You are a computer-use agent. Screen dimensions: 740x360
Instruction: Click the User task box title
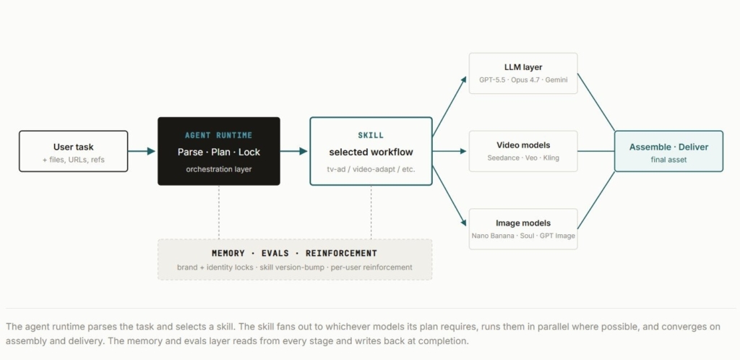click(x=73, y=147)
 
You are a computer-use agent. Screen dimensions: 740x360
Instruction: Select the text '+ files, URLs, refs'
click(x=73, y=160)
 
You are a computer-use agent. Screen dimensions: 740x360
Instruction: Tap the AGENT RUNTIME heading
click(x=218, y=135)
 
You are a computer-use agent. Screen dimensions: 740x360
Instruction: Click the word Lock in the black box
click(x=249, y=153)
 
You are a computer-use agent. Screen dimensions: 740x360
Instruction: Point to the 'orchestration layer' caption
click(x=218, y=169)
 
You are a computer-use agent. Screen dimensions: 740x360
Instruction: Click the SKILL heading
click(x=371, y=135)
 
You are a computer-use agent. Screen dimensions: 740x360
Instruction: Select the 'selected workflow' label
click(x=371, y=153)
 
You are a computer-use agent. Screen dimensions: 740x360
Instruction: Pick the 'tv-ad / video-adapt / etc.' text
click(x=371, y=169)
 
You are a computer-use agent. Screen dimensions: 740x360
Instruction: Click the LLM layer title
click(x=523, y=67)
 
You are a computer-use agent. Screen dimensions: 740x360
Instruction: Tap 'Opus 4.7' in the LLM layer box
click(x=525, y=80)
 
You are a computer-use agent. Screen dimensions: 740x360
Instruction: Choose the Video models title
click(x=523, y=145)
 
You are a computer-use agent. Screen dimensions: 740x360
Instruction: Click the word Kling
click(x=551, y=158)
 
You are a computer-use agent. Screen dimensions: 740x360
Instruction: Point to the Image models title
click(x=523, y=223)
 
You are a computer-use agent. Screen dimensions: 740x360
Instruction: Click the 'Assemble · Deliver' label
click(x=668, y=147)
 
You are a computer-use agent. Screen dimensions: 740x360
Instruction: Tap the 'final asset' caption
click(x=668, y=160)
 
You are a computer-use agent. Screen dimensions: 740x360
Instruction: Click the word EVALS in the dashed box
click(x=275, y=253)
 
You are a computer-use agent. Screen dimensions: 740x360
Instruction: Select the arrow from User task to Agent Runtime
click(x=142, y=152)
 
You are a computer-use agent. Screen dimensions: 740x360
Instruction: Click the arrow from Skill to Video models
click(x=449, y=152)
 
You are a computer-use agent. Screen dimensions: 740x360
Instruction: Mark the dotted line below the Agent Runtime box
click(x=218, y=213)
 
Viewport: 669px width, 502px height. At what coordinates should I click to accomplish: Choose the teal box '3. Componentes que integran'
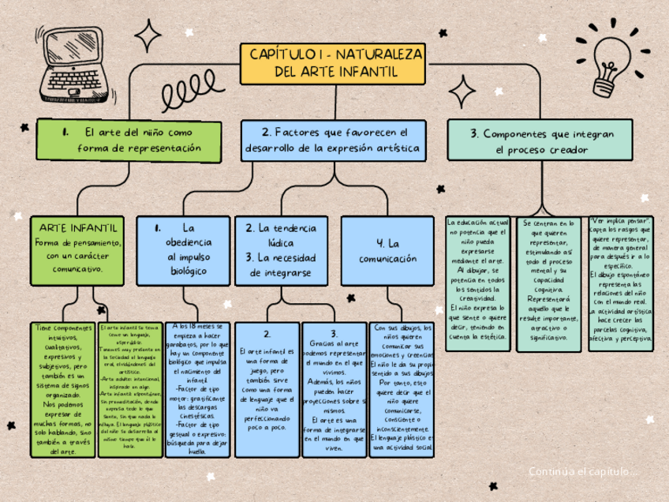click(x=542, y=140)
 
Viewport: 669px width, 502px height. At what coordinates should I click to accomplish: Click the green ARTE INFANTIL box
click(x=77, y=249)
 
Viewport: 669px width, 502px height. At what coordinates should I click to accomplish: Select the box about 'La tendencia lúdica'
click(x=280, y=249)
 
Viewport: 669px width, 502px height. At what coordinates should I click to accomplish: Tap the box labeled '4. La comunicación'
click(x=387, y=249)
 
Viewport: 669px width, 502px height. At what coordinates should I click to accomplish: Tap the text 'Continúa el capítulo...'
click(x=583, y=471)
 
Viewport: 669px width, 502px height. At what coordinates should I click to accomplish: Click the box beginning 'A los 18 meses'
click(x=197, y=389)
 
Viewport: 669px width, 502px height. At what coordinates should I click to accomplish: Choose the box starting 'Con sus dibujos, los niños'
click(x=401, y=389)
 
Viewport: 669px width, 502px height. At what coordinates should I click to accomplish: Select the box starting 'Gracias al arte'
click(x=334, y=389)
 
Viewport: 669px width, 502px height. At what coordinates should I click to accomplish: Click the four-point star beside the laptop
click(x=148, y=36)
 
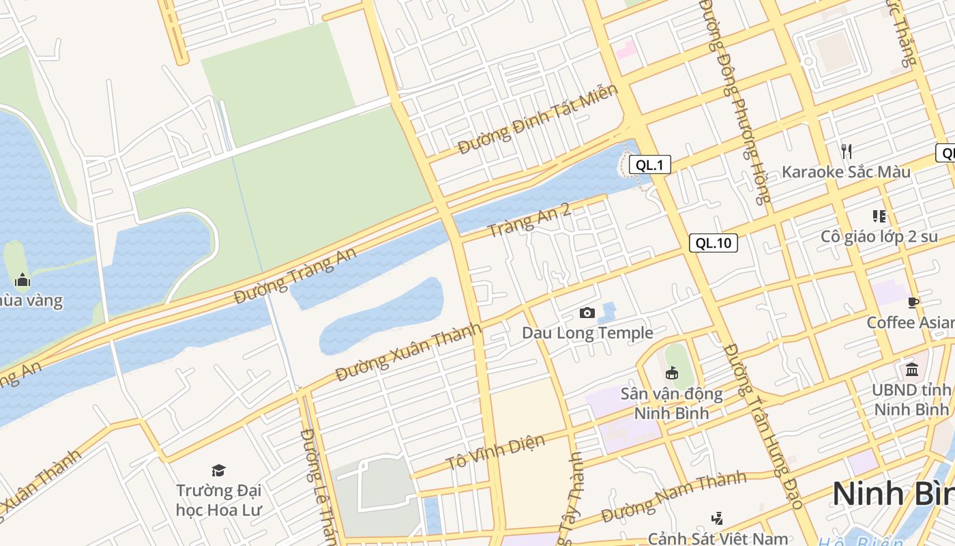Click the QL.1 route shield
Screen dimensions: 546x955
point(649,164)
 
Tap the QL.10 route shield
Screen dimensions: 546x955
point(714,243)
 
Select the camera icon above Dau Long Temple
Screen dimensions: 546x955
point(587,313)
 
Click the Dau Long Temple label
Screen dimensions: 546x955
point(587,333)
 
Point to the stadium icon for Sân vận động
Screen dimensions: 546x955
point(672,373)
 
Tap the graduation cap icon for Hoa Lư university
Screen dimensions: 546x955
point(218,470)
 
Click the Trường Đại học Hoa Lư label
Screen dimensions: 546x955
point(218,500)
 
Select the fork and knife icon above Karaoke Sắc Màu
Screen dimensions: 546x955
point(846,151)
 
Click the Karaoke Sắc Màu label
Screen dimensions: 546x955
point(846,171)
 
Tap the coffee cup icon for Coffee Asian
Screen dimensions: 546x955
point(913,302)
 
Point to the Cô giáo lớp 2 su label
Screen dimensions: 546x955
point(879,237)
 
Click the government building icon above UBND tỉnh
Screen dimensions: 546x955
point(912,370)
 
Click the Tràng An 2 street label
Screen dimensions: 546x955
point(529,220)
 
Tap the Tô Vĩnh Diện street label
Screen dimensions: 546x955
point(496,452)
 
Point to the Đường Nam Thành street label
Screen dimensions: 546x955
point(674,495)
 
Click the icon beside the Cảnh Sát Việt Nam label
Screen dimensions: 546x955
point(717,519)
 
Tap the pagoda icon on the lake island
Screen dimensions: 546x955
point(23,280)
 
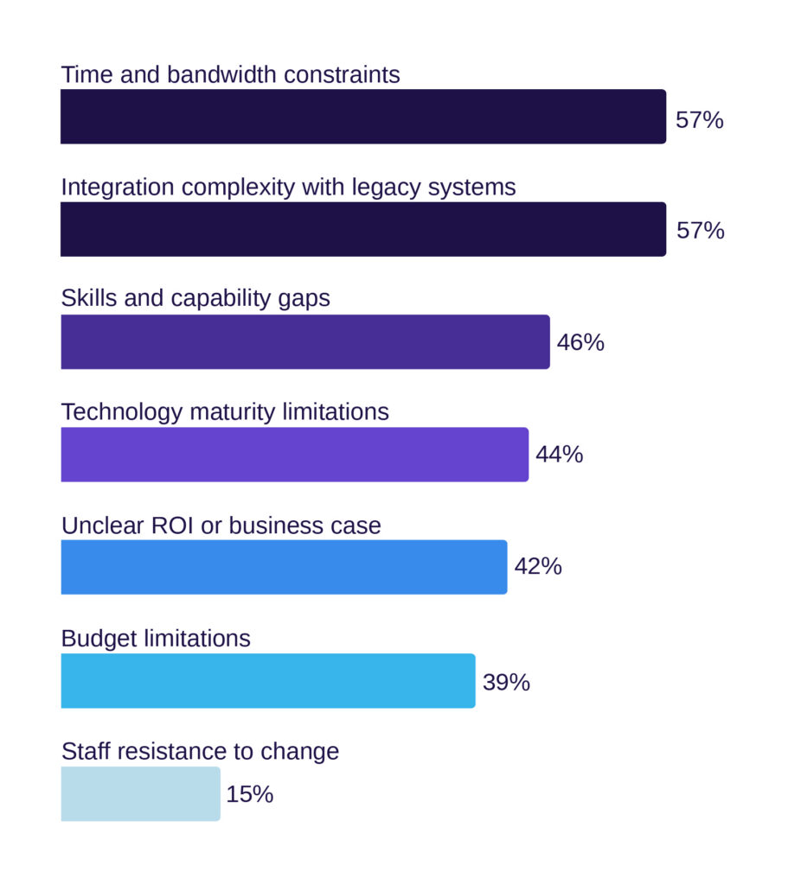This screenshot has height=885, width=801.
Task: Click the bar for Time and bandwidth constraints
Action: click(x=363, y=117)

---

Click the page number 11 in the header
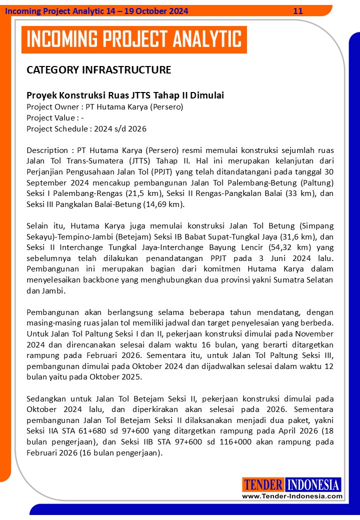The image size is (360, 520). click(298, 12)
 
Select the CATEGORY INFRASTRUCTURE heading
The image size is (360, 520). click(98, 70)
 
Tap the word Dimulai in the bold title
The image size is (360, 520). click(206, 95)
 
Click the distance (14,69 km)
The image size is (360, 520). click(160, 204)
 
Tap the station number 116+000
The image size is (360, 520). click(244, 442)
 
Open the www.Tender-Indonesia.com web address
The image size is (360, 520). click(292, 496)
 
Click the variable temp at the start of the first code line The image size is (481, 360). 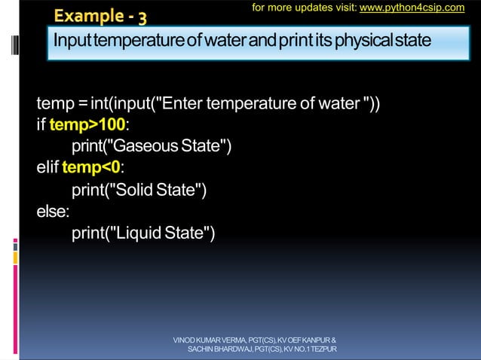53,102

--

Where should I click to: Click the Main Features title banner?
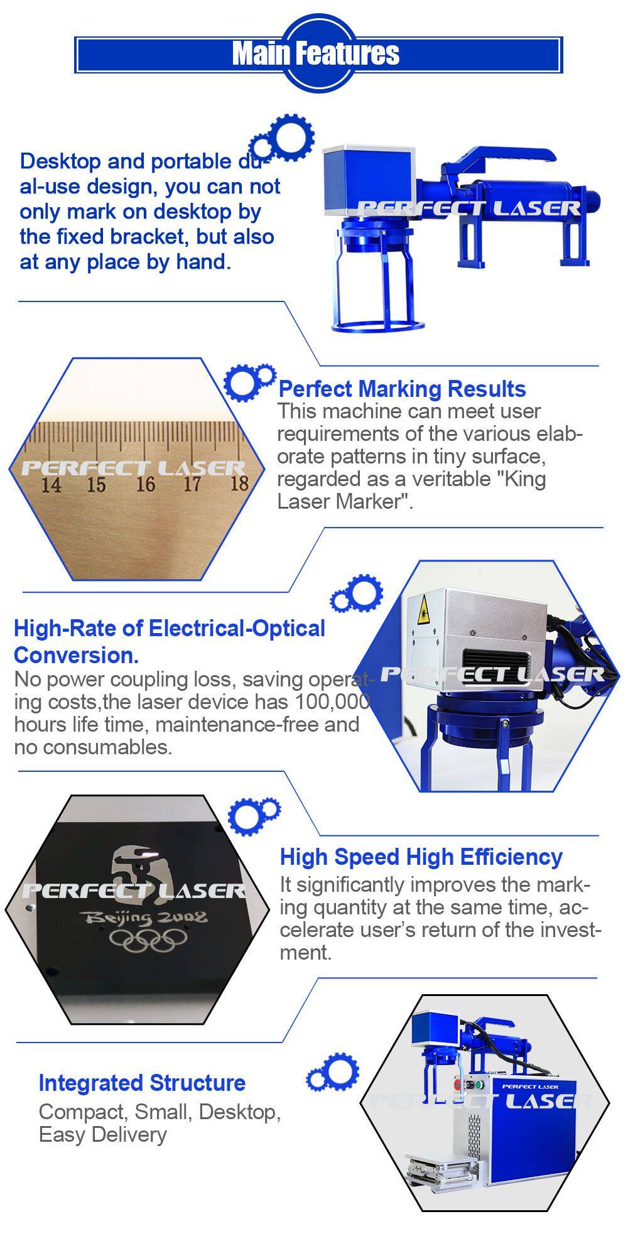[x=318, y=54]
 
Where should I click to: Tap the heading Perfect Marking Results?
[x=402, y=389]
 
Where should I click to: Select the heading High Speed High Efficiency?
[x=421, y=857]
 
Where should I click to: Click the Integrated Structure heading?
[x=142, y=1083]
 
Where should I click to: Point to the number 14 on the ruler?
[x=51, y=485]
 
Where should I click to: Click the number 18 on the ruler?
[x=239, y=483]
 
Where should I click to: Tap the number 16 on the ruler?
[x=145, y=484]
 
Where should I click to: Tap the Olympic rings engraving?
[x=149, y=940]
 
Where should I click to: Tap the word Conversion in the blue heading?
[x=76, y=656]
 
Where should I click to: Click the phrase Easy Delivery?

■ Instruction
Rewrite the listing from the line with "Point to the stadium icon for Sân vận động" to the line with "point(846,171)", replacing "label" with "caption" and leaving everything else the same.

■ Exercise response
Point to the stadium icon for Sân vận động
Screen dimensions: 546x955
point(672,373)
 
Tap the graduation cap icon for Hoa Lư university
Screen dimensions: 546x955
point(218,470)
 
Click the Trường Đại học Hoa Lư caption
Screen dimensions: 546x955
point(218,500)
 
Select the fork and knife icon above Karaoke Sắc Màu
Screen dimensions: 546x955
point(846,151)
 
Click the Karaoke Sắc Màu caption
Screen dimensions: 546x955
point(846,171)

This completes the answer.